Walter Delgatti Neto, 30, que afirmou à Polícia Federal ter hackeado contas de Telegram de procuradores da Lava Jato e repassado as mensagens ao site The Intercept Brasil, afirmou à Folha não ter achado que seria preso porque, em sua opinião, não teria cometido crime ao acessar informações que ele diz considerar que sejam públicas.

“Utilizei da minha formação técnica para acessar informações públicas, online… Espantei-me com o seu conteúdo e tornei, pequena parte do acervo, domínio público. Tecnicamente, não tive qualquer dificuldade em acessar as informações…”, declarou por escrito à reportagem.

Delgatti é suspeito de praticar os crimes de organização criminosa e de “invadir dispositivo informático alheio, conectado ou não à rede de computadores, mediante violação indevida de mecanismo de segurança e com o fim de obter, adulterar ou destruir dados ou informações sem autorização expressa ou tácita do titular do dispositivo”, cuja pena é de 3 meses a 1 ano de prisão.

Ele negou ter falado que venderia as mensagens ao PT, buscou esclarecer seu contato com a ex-deputada Manuela d’Ávila (PC do B) e disse que, por ser aluno de direito, entendeu que havia ilegalidades na atuação da Lava Jato, por isso copiou as mensagens.

O suspeito cursava o segundo ano de direito em uma faculdade particular de Ribeirão Preto (SP) quando foi preso. O curso foi trancado por seus advogados no último dia 13 de agosto.

Delgatti é um dos quatro presos pela PF em julho sob suspeita de envolvimento nos hackeamentos. Ele concedeu sua primeira entrevista por escrito após a Justiça Federal ter negado pedido da Folha para entrevistá-lo na prisão.

A entrevista por escrito foi intermediada pelos advogados Luis Gustavo Delgado Barros e Fabrício Martins Chaves Lucas.

Delgatti reafirma não ter modificado as mensagens repassadas ao Intercept. “Não editei ou alterei qualquer conteúdo.”
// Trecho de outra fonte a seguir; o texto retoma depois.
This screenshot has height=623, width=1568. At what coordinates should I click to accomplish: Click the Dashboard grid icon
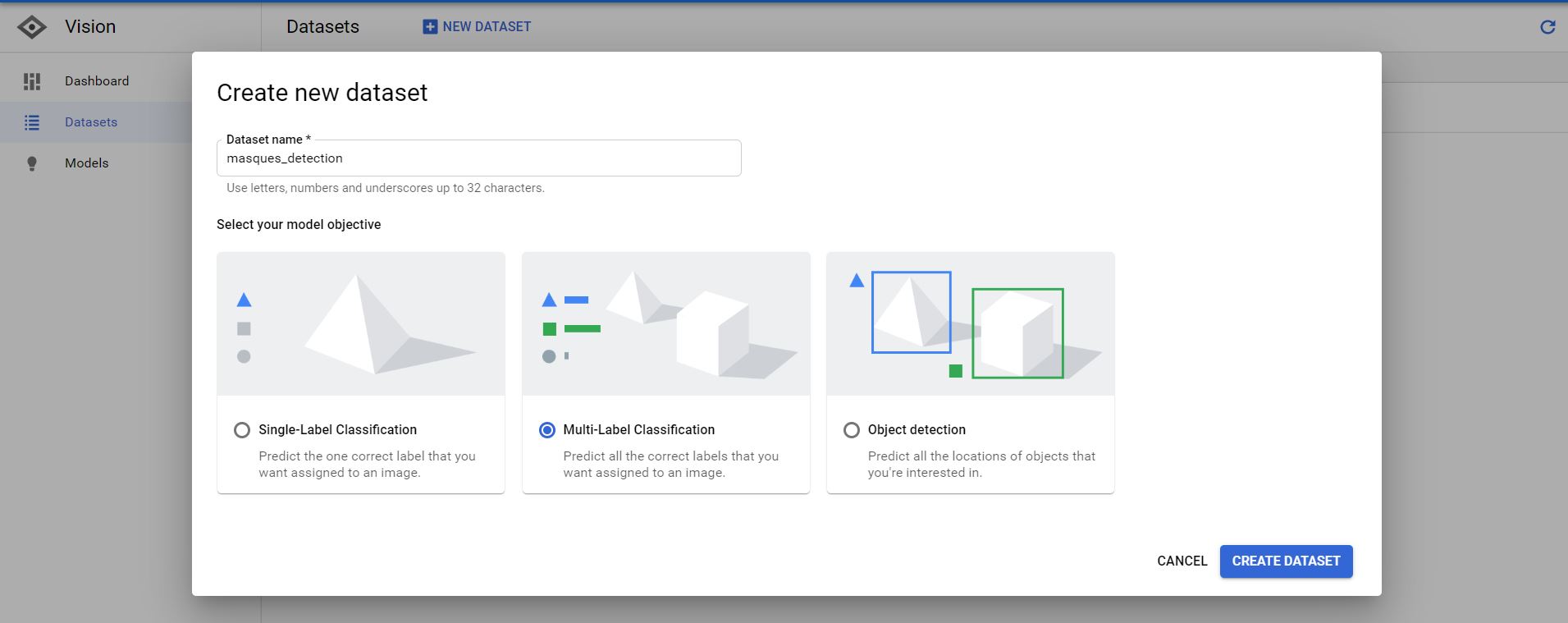coord(32,81)
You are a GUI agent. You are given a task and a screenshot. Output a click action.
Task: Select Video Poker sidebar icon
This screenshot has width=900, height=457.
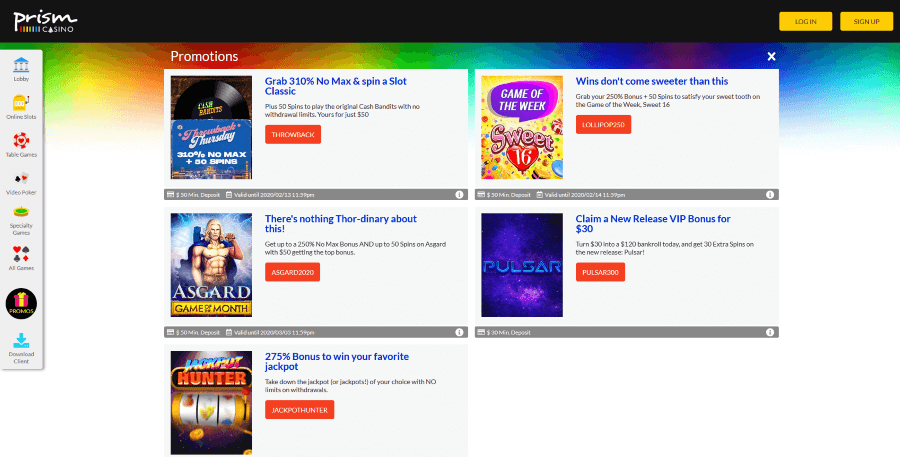pyautogui.click(x=21, y=183)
Ele está preso na Papuda, em Brasília, no bloco F, ala G, mesmo local onde estão políticos famosos como o ex-ministro Geddel Vieira Lima (MDB-BA) e o ex-senador Luiz Estevão.
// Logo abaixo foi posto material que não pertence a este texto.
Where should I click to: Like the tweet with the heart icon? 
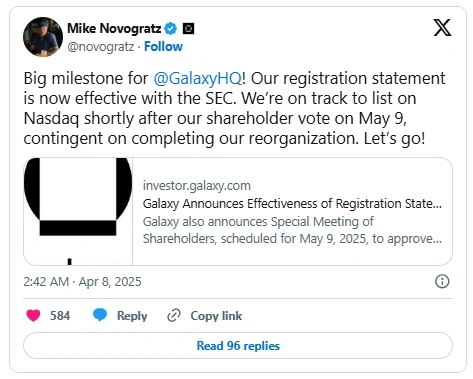point(33,315)
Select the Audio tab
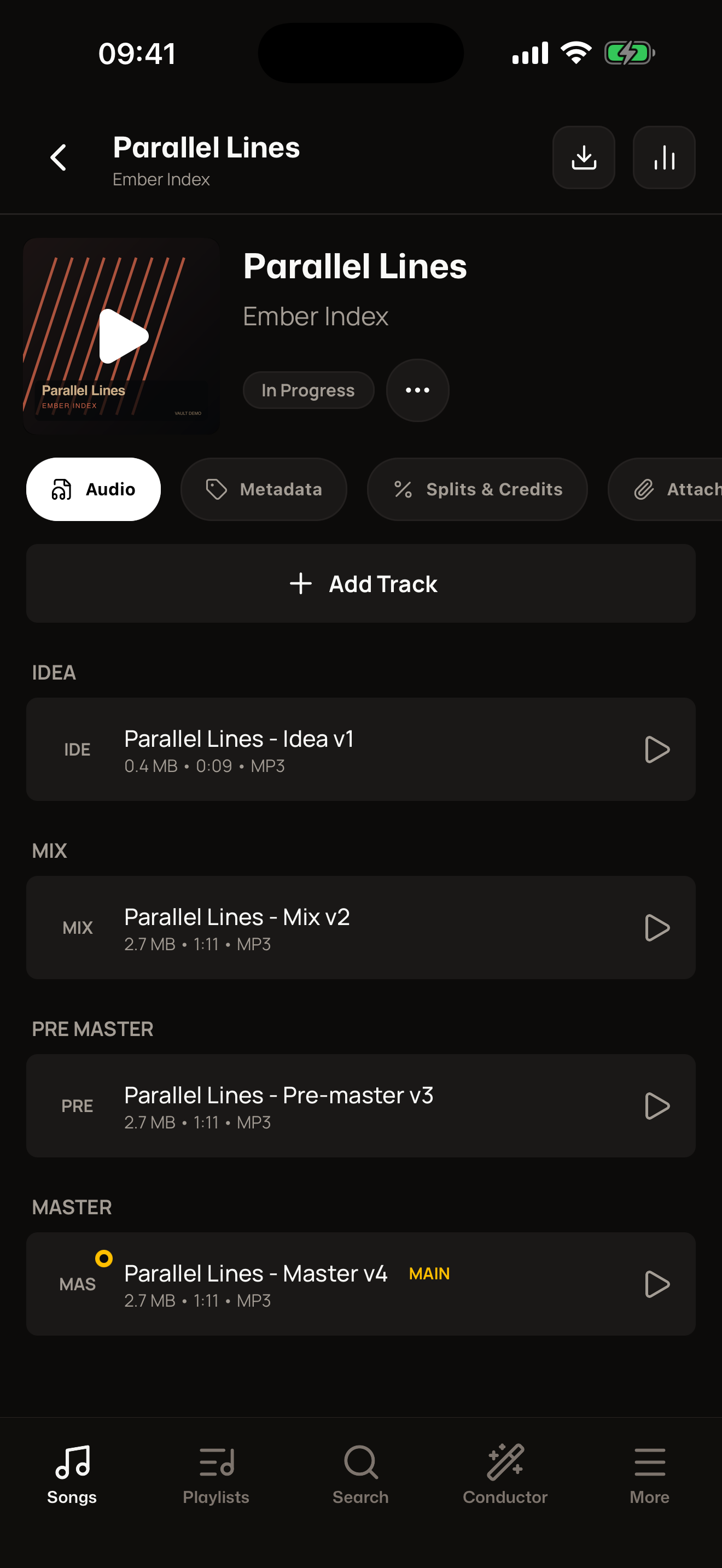 (x=93, y=489)
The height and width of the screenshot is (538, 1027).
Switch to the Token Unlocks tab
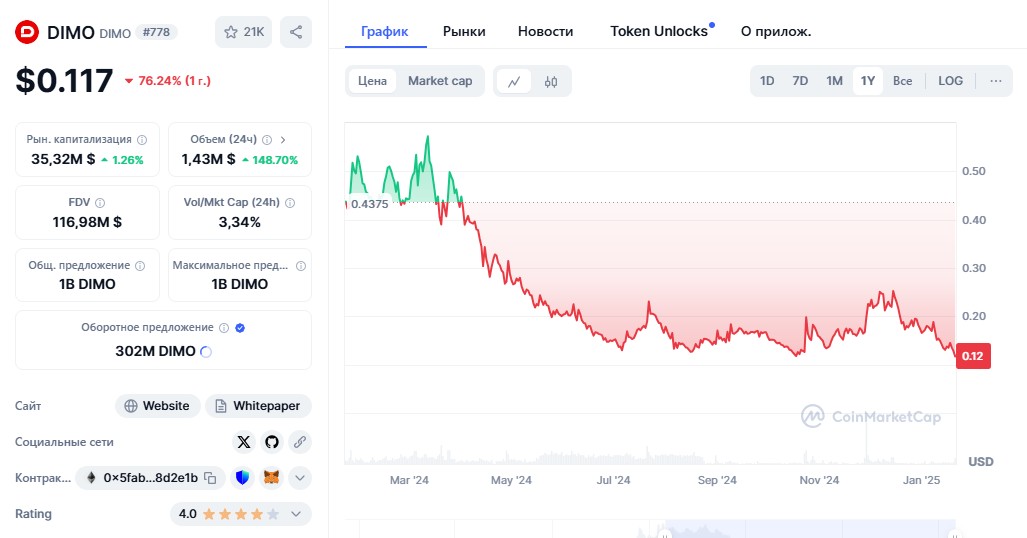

Segundo Delgatti, ele entregou o material ao jornalista Glenn Greenwald de forma espontânea, de graça e anônima. A PF investiga se mais pessoas participaram da invasão do aplicativo e se houve mandantes e pagamentos.

O advogado de Gustavo Elias Santos [também preso sob suspeita de hackeamento] afirmou que o sr. disse ao seu amigo Gustavo que pretendia vender as mensagens da Lava Jato ao PT. O sr. disse isso? O que exatamente o sr. disse a ele? Em relação à fala do advogado, cada um é responsável pelo que diz e faz… Minha defesa irá tomar as medidas cabíveis no que tange a essa calúnia. Vale ressaltar, mais uma vez, que nunca procurei nenhum integrante do PT e tampouco tive a intenção de vender o material. Alguém pretende provar o contrário?
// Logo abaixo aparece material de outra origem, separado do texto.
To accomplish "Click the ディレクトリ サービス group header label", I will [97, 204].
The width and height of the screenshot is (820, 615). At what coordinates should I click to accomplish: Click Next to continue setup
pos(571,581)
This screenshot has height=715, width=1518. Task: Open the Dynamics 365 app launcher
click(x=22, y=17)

Reafirmo que entendo ter cumprido as minhas obrigações como cidadão: utilizei da minha formação técnica para acessar informações públicas, online. Espantei-me com o seu conteúdo e tornei, pequena parte do acervo, domínio público, via jornalista competente.

Ainda não entendo a razão pela qual personalidades públicas, bem como funcionários públicos, tanto temem a revelação das suas atividades online. Por qual razão esconder-se? Afinal, pleiteiam e recebem atenção pública. Prestaram concursos públicos, sob regras conhecidas e pré-definidas. Muitos são selecionados por associações político-partidárias ou por laços familiares. Têm benefícios das suas exposições públicas.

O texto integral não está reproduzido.